MultiGA: Leveraging Multi-Source Seeding in Genetic Algorithms
Isabelle Diana May-Xin Ng, Tharindu Cyril Weerasooriya, Haitao Zhu, Wei Wei
TL;DR
MultiGA introduces a genetic algorithm framework that seeds the initial population with outputs from multiple LLMs and relies on an independent evaluator to score and recombine candidates. This ensemble-based seeding mitigates reliance on any single model and promotes diversity, enabling robust performance across text-to-SQL, planning, graduate science questions, and bias evaluation. The approach demonstrates convergence toward the best-performing single model's accuracy while maintaining stability and resilience to weaker seeds. The study highlights the potential of cross-LLM collaboration and evaluator-driven recombination as a practical direction for tackling interdisciplinary and novel tasks without heavy model selection overhead.
Abstract
Large Language Models (LLMs) are widely used across research domains to tackle complex tasks, but their performance can vary significantly depending on the task at hand. Evolutionary algorithms, inspired by natural selection, can be used to refine solutions iteratively at inference-time.
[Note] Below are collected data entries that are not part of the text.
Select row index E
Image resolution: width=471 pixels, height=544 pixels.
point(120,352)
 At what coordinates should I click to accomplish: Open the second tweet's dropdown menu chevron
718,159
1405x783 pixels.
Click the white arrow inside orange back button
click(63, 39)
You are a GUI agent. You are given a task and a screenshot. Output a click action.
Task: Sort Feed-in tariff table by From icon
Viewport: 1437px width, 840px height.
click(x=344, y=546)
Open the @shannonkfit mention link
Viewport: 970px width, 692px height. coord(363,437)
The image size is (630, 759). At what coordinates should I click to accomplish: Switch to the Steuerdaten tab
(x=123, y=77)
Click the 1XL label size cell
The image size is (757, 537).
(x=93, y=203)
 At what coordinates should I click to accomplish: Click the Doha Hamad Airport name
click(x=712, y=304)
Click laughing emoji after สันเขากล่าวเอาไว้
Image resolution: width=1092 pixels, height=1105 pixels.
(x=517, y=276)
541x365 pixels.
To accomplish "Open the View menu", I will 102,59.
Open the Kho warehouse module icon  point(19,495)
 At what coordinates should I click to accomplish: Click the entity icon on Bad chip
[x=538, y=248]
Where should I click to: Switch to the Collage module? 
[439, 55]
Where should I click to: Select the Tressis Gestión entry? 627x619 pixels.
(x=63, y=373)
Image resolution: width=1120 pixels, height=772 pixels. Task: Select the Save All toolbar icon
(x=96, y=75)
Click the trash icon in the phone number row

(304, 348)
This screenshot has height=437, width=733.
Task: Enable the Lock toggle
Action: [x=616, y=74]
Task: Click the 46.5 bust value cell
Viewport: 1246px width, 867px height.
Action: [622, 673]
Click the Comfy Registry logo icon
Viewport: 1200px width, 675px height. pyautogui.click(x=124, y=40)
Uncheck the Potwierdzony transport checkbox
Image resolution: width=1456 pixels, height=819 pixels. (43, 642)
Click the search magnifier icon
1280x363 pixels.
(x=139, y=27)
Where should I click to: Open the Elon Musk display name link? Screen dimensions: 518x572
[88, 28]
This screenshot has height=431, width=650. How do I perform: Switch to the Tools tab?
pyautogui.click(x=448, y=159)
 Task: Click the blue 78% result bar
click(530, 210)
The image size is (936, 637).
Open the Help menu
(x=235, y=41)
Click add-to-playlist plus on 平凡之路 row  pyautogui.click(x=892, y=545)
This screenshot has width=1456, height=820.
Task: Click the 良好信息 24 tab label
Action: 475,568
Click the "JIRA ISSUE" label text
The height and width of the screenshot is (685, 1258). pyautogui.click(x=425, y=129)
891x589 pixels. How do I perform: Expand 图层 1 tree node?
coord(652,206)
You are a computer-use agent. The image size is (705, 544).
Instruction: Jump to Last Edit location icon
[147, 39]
To the best of our knowledge, there has not been exploration on leveraging the collective capabilities of multi-source seeding for LLM-guided genetic algorithms. In this paper, we introduce a novel approach, MultiGA, which applies genetic algorithm principles to address complex natural language tasks and reasoning problems by sampling from a diverse population of LLMs to initialize the population. MultiGA generates a range of outputs from various parent LLMs, open source and closed source, and uses a neutral fitness function to evaluate them. Through an iterative recombination process, we mix and refine these generations until an optimal solution is achieved. We benchmark our approach using text-to-SQL code generation tasks, trip planning, GPQA benchmark for grad-level science questions, and the BBQ bias benchmark. Our results show that MultiGA converges to the accuracy of the LLM best fit for the task, and these insights lay the foundation for future research looking closer at integrating multiple LLMs for unexplored tasks in which selecting only one pre-trained model is unclear or suboptimal.